EXERCISE TASK:
Turn the lines of the entries below into a numbered list, leaving out any blank lines.

Entries from a dataset:

◆ ◆ ◆ ◆

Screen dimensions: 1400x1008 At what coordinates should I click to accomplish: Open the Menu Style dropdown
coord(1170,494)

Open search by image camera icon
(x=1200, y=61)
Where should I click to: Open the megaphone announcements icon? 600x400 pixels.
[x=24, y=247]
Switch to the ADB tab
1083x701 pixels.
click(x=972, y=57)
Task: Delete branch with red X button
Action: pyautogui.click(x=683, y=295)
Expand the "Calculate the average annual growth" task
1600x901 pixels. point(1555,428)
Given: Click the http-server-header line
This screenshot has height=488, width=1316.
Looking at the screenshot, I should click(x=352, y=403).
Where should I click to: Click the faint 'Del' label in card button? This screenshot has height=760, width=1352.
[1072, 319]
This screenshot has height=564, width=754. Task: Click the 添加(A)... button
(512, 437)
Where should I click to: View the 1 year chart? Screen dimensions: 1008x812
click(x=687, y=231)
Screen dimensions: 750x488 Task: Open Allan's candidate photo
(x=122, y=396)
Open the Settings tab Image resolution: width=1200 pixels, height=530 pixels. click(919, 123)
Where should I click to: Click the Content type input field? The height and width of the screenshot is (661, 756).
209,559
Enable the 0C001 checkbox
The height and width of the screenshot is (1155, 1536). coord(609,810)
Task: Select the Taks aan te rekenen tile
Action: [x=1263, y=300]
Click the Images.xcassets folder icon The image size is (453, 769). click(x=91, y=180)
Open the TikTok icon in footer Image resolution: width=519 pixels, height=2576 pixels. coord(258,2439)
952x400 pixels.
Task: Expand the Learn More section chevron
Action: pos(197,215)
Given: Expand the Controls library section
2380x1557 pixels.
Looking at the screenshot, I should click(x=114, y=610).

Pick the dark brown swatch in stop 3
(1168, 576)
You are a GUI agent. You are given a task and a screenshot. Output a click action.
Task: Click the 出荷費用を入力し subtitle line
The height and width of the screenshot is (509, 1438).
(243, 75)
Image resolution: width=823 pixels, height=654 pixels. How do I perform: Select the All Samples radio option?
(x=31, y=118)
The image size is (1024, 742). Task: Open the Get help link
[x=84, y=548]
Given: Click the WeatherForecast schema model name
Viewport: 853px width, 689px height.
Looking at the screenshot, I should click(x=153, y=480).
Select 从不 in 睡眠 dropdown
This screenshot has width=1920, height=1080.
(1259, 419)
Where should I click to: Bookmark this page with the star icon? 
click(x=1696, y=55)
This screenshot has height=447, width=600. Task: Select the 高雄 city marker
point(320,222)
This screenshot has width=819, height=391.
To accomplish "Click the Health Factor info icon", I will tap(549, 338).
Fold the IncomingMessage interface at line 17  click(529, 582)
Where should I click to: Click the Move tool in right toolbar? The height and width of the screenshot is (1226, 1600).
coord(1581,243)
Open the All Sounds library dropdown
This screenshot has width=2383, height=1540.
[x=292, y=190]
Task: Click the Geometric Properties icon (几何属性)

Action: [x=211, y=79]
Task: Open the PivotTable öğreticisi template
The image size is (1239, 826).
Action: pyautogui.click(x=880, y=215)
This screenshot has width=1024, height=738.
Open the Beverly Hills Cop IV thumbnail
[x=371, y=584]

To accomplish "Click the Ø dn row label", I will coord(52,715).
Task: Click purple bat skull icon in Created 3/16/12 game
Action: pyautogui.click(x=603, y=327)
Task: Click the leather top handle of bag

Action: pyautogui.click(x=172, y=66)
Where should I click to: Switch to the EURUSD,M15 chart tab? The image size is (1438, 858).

◆ ◆ ◆ ◆

SOLUTION FOR THIS EXERCISE:
1. Screen dimensions: 1400x1008 At what coordinates should I click to accomplish: Open the Menu Style dropdown
2. coord(1170,494)
3. Open search by image camera icon
4. (x=1200, y=61)
5. Where should I click to: Open the megaphone announcements icon? 600x400 pixels.
6. [x=24, y=247]
7. Switch to the ADB tab
8. 1083x701 pixels.
9. click(x=972, y=57)
10. Task: Delete branch with red X button
11. Action: pyautogui.click(x=683, y=295)
12. Expand the "Calculate the average annual growth" task
13. 1600x901 pixels. point(1555,428)
14. Given: Click the http-server-header line
15. This screenshot has height=488, width=1316.
16. Looking at the screenshot, I should click(x=352, y=403).
17. Where should I click to: Click the faint 'Del' label in card button? This screenshot has height=760, width=1352.
18. [1072, 319]
19. This screenshot has height=564, width=754. Task: Click the 添加(A)... button
20. (512, 437)
21. Where should I click to: View the 1 year chart? Screen dimensions: 1008x812
22. click(x=687, y=231)
23. Screen dimensions: 750x488 Task: Open Allan's candidate photo
24. (x=122, y=396)
25. Open the Settings tab Image resolution: width=1200 pixels, height=530 pixels. click(919, 123)
26. Where should I click to: Click the Content type input field? The height and width of the screenshot is (661, 756).
27. 209,559
28. Enable the 0C001 checkbox
29. The height and width of the screenshot is (1155, 1536). coord(609,810)
30. Task: Select the Taks aan te rekenen tile
31. Action: [x=1263, y=300]
32. Click the Images.xcassets folder icon The image size is (453, 769). click(x=91, y=180)
33. Open the TikTok icon in footer Image resolution: width=519 pixels, height=2576 pixels. coord(258,2439)
34. 952x400 pixels.
35. Task: Expand the Learn More section chevron
36. Action: pos(197,215)
37. Given: Expand the Controls library section
38. 2380x1557 pixels.
39. Looking at the screenshot, I should click(x=114, y=610).
40. Pick the dark brown swatch in stop 3
41. (1168, 576)
42. You are a GUI agent. You are given a task and a screenshot. Output a click action.
43. Task: Click the 出荷費用を入力し subtitle line
44. The height and width of the screenshot is (509, 1438).
45. (243, 75)
46. Image resolution: width=823 pixels, height=654 pixels. How do I perform: Select the All Samples radio option?
47. (x=31, y=118)
48. The image size is (1024, 742). Task: Open the Get help link
49. [x=84, y=548]
50. Given: Click the WeatherForecast schema model name
51. Viewport: 853px width, 689px height.
52. Looking at the screenshot, I should click(x=153, y=480).
53. Select 从不 in 睡眠 dropdown
54. This screenshot has width=1920, height=1080.
55. (1259, 419)
56. Where should I click to: Bookmark this page with the star icon? 
57. click(x=1696, y=55)
58. This screenshot has height=447, width=600. Task: Select the 高雄 city marker
59. point(320,222)
60. This screenshot has width=819, height=391.
61. To accomplish "Click the Health Factor info icon", I will tap(549, 338).
62. Fold the IncomingMessage interface at line 17  click(529, 582)
63. Where should I click to: Click the Move tool in right toolbar? The height and width of the screenshot is (1226, 1600).
64. coord(1581,243)
65. Open the All Sounds library dropdown
66. This screenshot has width=2383, height=1540.
67. [x=292, y=190]
68. Task: Click the Geometric Properties icon (几何属性)
69. Action: [x=211, y=79]
70. Task: Open the PivotTable öğreticisi template
71. The image size is (1239, 826).
72. Action: pyautogui.click(x=880, y=215)
73. This screenshot has width=1024, height=738.
74. Open the Beverly Hills Cop IV thumbnail
75. [x=371, y=584]
76. To accomplish "Click the Ø dn row label", I will coord(52,715).
77. Task: Click purple bat skull icon in Created 3/16/12 game
78. Action: pyautogui.click(x=603, y=327)
79. Task: Click the leather top handle of bag
80. Action: pyautogui.click(x=172, y=66)
81. Where should I click to: Switch to the EURUSD,M15 chart tab? The image size is (1438, 858).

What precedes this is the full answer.